### THE PROBLEM
Would you copy all lines in the data that contain the word "Terms"?
# # # #
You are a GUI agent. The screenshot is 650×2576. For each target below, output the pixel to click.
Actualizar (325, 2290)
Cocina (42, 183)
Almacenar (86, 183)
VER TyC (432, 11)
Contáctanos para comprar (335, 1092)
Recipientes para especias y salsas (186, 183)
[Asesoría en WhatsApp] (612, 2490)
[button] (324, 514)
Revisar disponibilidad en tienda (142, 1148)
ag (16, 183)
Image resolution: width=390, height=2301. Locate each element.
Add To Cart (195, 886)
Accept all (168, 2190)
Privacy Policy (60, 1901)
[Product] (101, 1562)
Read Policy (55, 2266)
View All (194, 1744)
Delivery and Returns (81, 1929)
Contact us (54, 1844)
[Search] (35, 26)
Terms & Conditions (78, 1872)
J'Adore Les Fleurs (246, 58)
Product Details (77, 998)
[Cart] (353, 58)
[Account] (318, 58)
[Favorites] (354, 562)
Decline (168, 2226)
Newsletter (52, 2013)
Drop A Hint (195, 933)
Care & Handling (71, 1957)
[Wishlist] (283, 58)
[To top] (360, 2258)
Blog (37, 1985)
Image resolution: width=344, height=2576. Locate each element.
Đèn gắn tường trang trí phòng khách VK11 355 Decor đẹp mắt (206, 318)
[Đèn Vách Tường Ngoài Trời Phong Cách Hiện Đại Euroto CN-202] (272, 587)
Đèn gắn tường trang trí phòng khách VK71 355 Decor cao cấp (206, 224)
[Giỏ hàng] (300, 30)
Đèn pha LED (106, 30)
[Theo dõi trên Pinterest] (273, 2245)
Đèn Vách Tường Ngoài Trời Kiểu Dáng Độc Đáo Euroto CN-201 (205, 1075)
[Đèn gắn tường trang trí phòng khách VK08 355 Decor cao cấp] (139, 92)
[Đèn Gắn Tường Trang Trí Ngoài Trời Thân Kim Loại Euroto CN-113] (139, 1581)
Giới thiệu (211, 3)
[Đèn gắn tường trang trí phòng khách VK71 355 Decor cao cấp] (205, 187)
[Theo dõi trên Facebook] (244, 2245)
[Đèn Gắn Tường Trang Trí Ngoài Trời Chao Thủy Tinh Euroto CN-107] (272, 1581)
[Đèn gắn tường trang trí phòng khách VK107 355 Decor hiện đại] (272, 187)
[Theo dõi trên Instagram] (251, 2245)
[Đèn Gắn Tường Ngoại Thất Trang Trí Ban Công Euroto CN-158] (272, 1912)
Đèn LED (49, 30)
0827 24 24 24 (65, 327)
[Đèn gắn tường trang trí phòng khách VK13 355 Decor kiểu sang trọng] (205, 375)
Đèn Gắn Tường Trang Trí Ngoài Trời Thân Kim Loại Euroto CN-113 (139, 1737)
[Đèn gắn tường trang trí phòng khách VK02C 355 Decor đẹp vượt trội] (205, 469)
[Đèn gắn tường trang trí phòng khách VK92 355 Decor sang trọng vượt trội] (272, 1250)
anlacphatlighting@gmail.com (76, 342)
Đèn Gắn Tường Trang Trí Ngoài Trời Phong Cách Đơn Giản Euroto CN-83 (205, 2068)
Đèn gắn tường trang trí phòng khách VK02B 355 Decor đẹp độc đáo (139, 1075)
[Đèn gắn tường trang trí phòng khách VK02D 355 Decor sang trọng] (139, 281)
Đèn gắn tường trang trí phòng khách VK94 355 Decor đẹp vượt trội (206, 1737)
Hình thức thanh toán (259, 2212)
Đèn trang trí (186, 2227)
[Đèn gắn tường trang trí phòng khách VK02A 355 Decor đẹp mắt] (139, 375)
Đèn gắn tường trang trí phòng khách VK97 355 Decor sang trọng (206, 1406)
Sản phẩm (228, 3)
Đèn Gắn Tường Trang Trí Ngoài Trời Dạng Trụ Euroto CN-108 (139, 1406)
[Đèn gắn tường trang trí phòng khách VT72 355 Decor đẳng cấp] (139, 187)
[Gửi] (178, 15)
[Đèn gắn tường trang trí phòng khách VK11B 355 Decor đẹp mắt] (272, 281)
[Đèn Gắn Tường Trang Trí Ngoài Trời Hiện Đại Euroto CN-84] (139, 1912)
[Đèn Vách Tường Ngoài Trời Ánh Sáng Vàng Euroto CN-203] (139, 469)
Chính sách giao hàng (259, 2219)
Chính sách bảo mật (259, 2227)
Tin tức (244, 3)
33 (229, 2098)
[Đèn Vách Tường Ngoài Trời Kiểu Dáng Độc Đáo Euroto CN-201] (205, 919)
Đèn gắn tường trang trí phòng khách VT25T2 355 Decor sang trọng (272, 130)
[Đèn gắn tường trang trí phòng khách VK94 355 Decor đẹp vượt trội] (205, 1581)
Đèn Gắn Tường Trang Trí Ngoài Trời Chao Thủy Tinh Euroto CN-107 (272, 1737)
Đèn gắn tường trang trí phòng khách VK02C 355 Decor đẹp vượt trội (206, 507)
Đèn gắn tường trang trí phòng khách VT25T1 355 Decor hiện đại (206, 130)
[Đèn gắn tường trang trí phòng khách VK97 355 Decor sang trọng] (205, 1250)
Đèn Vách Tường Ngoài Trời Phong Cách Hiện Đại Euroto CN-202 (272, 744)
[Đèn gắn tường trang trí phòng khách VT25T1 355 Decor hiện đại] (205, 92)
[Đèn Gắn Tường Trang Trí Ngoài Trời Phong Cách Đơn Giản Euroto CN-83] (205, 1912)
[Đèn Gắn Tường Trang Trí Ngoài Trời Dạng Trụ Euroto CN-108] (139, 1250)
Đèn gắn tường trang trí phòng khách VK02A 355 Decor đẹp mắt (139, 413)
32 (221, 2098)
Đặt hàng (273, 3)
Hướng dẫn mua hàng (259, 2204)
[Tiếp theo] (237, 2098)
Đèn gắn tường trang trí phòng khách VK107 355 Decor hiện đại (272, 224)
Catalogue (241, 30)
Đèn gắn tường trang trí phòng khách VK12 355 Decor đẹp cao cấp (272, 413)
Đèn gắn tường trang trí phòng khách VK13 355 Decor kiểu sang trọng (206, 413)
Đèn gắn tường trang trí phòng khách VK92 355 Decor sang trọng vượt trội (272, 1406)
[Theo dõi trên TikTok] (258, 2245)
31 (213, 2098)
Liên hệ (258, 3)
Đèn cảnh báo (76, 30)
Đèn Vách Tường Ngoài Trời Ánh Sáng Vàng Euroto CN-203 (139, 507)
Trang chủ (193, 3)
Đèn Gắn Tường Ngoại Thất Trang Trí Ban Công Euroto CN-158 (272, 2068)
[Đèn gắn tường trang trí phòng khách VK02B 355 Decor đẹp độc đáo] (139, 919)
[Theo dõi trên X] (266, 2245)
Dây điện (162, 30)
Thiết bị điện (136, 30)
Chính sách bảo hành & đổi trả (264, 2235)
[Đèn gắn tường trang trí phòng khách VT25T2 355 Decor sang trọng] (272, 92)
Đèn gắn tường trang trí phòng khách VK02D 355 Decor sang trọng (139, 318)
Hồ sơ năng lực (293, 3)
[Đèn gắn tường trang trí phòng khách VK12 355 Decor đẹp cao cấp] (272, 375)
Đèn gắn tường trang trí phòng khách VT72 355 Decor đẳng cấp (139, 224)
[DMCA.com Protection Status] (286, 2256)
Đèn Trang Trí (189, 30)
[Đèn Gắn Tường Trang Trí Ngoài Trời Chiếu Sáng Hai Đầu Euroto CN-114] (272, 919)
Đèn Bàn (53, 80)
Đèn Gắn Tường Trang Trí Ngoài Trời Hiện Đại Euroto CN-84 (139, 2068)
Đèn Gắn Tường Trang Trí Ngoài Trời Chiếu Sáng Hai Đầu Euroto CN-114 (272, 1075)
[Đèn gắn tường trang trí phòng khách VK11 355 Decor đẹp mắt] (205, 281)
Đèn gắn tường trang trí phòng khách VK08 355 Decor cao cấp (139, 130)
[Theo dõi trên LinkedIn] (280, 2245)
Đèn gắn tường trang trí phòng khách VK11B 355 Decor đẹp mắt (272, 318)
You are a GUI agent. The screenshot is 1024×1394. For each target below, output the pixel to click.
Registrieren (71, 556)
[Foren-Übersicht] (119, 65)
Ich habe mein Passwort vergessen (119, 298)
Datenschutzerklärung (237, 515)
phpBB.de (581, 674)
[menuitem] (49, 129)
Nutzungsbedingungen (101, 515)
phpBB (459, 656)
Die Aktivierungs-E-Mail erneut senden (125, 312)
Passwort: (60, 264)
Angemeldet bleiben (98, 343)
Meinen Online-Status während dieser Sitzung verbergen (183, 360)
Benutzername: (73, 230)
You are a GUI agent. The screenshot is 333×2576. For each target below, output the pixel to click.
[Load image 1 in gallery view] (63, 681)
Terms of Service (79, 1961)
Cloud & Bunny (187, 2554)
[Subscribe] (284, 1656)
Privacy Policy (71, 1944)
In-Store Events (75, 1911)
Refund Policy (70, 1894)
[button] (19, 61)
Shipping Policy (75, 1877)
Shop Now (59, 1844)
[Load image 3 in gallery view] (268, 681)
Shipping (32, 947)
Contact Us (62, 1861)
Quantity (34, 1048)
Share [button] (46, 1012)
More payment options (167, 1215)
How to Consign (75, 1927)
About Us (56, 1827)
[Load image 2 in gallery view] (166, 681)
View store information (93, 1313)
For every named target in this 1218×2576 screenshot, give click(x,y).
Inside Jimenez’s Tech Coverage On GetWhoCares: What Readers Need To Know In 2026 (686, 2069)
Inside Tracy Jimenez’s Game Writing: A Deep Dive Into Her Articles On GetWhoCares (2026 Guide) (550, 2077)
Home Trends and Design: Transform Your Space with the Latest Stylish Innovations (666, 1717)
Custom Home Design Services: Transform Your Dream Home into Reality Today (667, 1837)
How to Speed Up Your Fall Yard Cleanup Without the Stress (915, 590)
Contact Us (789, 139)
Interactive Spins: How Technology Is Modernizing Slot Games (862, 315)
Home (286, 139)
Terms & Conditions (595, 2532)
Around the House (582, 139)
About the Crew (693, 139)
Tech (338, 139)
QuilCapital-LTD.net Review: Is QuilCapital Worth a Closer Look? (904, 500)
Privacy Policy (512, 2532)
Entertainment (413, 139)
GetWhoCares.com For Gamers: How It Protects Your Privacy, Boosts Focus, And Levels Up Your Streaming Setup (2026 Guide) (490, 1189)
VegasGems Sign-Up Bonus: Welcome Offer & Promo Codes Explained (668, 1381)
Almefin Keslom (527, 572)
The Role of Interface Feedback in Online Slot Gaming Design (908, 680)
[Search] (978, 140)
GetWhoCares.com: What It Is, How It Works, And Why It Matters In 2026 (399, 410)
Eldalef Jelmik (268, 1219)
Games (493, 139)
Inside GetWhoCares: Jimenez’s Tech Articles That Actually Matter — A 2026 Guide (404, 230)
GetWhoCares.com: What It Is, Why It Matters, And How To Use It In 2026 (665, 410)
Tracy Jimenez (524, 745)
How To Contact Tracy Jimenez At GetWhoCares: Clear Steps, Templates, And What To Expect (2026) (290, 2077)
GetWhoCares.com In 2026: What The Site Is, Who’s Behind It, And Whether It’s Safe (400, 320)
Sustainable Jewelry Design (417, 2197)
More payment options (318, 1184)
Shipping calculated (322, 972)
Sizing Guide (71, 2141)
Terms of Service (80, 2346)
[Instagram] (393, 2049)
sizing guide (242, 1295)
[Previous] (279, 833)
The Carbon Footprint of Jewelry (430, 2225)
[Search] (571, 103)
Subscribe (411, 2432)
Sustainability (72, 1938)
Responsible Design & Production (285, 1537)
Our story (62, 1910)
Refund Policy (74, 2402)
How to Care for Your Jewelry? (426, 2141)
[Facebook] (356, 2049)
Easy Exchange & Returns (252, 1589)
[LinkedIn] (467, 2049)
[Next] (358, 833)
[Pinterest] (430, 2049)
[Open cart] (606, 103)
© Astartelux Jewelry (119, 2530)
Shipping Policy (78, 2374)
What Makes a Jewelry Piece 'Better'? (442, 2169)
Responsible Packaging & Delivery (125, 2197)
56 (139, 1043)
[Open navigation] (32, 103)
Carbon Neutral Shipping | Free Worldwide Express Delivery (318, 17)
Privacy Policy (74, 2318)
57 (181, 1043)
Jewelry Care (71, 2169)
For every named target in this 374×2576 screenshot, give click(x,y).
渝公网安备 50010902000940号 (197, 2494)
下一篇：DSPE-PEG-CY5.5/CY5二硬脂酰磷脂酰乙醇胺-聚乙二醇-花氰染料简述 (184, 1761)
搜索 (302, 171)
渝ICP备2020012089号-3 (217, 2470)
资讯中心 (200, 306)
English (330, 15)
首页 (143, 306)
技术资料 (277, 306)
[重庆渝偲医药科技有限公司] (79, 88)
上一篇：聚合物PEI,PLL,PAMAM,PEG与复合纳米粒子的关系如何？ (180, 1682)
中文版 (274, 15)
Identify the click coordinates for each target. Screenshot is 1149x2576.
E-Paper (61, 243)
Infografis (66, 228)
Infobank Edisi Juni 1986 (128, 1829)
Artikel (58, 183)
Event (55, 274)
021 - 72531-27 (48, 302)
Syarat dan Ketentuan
# # # #
### THE ANSWER
Terms & Conditions (78, 1872)
Terms of Service (79, 1961)
Terms & Conditions (595, 2532)
Terms of Service (80, 2346)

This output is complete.